Your answer must be the full set of entries, reproduced exactly.

BEGIN Working data

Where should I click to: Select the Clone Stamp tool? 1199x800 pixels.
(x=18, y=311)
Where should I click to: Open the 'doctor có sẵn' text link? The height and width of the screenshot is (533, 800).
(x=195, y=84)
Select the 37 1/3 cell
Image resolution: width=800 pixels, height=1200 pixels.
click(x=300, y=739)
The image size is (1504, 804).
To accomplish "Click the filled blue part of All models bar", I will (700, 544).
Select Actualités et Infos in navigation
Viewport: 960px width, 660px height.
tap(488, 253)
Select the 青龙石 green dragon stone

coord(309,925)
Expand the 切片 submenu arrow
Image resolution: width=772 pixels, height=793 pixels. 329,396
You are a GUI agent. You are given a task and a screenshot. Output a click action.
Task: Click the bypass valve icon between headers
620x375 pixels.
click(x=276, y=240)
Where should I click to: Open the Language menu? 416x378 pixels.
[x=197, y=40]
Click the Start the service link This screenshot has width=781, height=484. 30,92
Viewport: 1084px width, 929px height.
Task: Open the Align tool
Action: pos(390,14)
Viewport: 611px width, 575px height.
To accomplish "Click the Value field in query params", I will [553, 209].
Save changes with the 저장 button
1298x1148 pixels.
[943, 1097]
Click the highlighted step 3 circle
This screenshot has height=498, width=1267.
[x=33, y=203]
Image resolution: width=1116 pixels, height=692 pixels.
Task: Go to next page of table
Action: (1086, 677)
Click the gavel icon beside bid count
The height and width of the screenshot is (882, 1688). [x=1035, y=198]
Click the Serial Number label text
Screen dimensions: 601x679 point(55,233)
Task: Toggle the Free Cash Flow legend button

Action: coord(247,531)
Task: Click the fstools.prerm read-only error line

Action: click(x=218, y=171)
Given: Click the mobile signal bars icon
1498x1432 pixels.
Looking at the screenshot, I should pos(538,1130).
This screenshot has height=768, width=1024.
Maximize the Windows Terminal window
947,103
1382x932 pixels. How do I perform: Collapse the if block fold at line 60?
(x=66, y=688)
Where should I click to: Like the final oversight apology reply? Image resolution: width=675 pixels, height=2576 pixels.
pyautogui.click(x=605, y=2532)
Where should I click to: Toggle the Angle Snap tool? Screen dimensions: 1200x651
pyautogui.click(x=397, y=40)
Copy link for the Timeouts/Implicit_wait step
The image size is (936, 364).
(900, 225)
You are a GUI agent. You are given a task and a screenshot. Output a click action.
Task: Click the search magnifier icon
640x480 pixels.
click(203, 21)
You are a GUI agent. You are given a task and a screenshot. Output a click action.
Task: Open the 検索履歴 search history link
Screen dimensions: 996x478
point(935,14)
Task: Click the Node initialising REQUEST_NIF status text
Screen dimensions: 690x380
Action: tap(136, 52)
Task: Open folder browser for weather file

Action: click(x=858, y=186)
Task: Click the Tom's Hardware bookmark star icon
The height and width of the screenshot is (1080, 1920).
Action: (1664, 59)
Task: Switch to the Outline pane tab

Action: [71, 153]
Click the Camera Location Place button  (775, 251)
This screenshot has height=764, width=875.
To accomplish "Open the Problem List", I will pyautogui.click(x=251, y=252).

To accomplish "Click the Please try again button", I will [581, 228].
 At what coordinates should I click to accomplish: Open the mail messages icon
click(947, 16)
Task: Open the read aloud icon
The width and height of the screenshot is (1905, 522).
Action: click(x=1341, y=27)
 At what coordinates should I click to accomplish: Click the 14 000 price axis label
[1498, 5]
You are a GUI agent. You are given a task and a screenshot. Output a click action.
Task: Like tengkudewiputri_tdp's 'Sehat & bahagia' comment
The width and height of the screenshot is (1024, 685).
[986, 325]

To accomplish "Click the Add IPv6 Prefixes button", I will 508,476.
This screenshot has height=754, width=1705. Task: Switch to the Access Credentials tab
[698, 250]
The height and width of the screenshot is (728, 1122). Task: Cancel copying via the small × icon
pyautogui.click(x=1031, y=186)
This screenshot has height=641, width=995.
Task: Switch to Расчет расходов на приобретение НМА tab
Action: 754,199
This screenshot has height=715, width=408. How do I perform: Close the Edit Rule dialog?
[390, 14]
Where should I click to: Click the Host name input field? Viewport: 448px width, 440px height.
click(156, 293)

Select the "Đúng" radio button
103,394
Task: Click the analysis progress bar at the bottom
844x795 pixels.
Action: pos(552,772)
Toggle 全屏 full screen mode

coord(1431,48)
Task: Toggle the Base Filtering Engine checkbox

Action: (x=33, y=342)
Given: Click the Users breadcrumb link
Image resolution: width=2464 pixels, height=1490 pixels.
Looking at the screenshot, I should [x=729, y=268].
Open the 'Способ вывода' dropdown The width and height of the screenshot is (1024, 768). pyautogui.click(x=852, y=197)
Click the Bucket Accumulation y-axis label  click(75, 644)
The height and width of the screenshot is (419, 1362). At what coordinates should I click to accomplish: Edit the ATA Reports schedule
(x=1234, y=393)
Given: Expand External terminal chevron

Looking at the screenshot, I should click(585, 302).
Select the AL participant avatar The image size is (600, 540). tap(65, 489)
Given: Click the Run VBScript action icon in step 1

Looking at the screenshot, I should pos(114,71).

END Working data

Answer box -
Where should I click to: Select the Clone Stamp tool? 1199x800 pixels.
(x=18, y=311)
Where should I click to: Open the 'doctor có sẵn' text link? The height and width of the screenshot is (533, 800).
(x=195, y=84)
Select the 37 1/3 cell
Image resolution: width=800 pixels, height=1200 pixels.
click(x=300, y=739)
The image size is (1504, 804).
To accomplish "Click the filled blue part of All models bar", I will (700, 544).
Select Actualités et Infos in navigation
Viewport: 960px width, 660px height.
tap(488, 253)
Select the 青龙石 green dragon stone

coord(309,925)
Expand the 切片 submenu arrow
Image resolution: width=772 pixels, height=793 pixels. 329,396
You are a GUI agent. You are given a task and a screenshot. Output a click action.
Task: Click the bypass valve icon between headers
620x375 pixels.
click(x=276, y=240)
Where should I click to: Open the Language menu? 416x378 pixels.
[x=197, y=40]
Click the Start the service link This screenshot has width=781, height=484. 30,92
Viewport: 1084px width, 929px height.
Task: Open the Align tool
Action: pos(390,14)
Viewport: 611px width, 575px height.
To accomplish "Click the Value field in query params", I will [553, 209].
Save changes with the 저장 button
1298x1148 pixels.
[943, 1097]
Click the highlighted step 3 circle
This screenshot has height=498, width=1267.
[x=33, y=203]
Image resolution: width=1116 pixels, height=692 pixels.
Task: Go to next page of table
Action: (1086, 677)
Click the gavel icon beside bid count
The height and width of the screenshot is (882, 1688). [x=1035, y=198]
Click the Serial Number label text
Screen dimensions: 601x679 point(55,233)
Task: Toggle the Free Cash Flow legend button

Action: coord(247,531)
Task: Click the fstools.prerm read-only error line

Action: click(x=218, y=171)
Given: Click the mobile signal bars icon
1498x1432 pixels.
Looking at the screenshot, I should pos(538,1130).
This screenshot has height=768, width=1024.
Maximize the Windows Terminal window
947,103
1382x932 pixels. How do I perform: Collapse the if block fold at line 60?
(x=66, y=688)
Where should I click to: Like the final oversight apology reply? Image resolution: width=675 pixels, height=2576 pixels.
pyautogui.click(x=605, y=2532)
Where should I click to: Toggle the Angle Snap tool? Screen dimensions: 1200x651
pyautogui.click(x=397, y=40)
Copy link for the Timeouts/Implicit_wait step
The image size is (936, 364).
(900, 225)
You are a GUI agent. You are given a task and a screenshot. Output a click action.
Task: Click the search magnifier icon
640x480 pixels.
click(203, 21)
You are a GUI agent. You are given a task and a screenshot. Output a click action.
Task: Open the 検索履歴 search history link
Screen dimensions: 996x478
point(935,14)
Task: Click the Node initialising REQUEST_NIF status text
Screen dimensions: 690x380
Action: tap(136, 52)
Task: Open folder browser for weather file

Action: click(x=858, y=186)
Task: Click the Tom's Hardware bookmark star icon
The height and width of the screenshot is (1080, 1920).
Action: (1664, 59)
Task: Switch to the Outline pane tab

Action: [71, 153]
Click the Camera Location Place button  (775, 251)
This screenshot has height=764, width=875.
To accomplish "Open the Problem List", I will pyautogui.click(x=251, y=252).

To accomplish "Click the Please try again button", I will [581, 228].
 At what coordinates should I click to accomplish: Open the mail messages icon
click(947, 16)
Task: Open the read aloud icon
The width and height of the screenshot is (1905, 522).
Action: click(x=1341, y=27)
 At what coordinates should I click to accomplish: Click the 14 000 price axis label
[1498, 5]
You are a GUI agent. You are given a task and a screenshot. Output a click action.
Task: Like tengkudewiputri_tdp's 'Sehat & bahagia' comment
The width and height of the screenshot is (1024, 685).
[986, 325]

To accomplish "Click the Add IPv6 Prefixes button", I will 508,476.
This screenshot has height=754, width=1705. Task: Switch to the Access Credentials tab
[698, 250]
The height and width of the screenshot is (728, 1122). Task: Cancel copying via the small × icon
pyautogui.click(x=1031, y=186)
This screenshot has height=641, width=995.
Task: Switch to Расчет расходов на приобретение НМА tab
Action: 754,199
This screenshot has height=715, width=408. How do I perform: Close the Edit Rule dialog?
[390, 14]
Where should I click to: Click the Host name input field? Viewport: 448px width, 440px height.
click(156, 293)

Select the "Đúng" radio button
103,394
Task: Click the analysis progress bar at the bottom
844x795 pixels.
Action: pos(552,772)
Toggle 全屏 full screen mode

coord(1431,48)
Task: Toggle the Base Filtering Engine checkbox

Action: (x=33, y=342)
Given: Click the Users breadcrumb link
Image resolution: width=2464 pixels, height=1490 pixels.
Looking at the screenshot, I should [x=729, y=268].
Open the 'Способ вывода' dropdown The width and height of the screenshot is (1024, 768). pyautogui.click(x=852, y=197)
Click the Bucket Accumulation y-axis label  click(75, 644)
The height and width of the screenshot is (419, 1362). At what coordinates should I click to accomplish: Edit the ATA Reports schedule
(x=1234, y=393)
Given: Expand External terminal chevron

Looking at the screenshot, I should click(585, 302).
Select the AL participant avatar The image size is (600, 540). tap(65, 489)
Given: Click the Run VBScript action icon in step 1

Looking at the screenshot, I should pos(114,71).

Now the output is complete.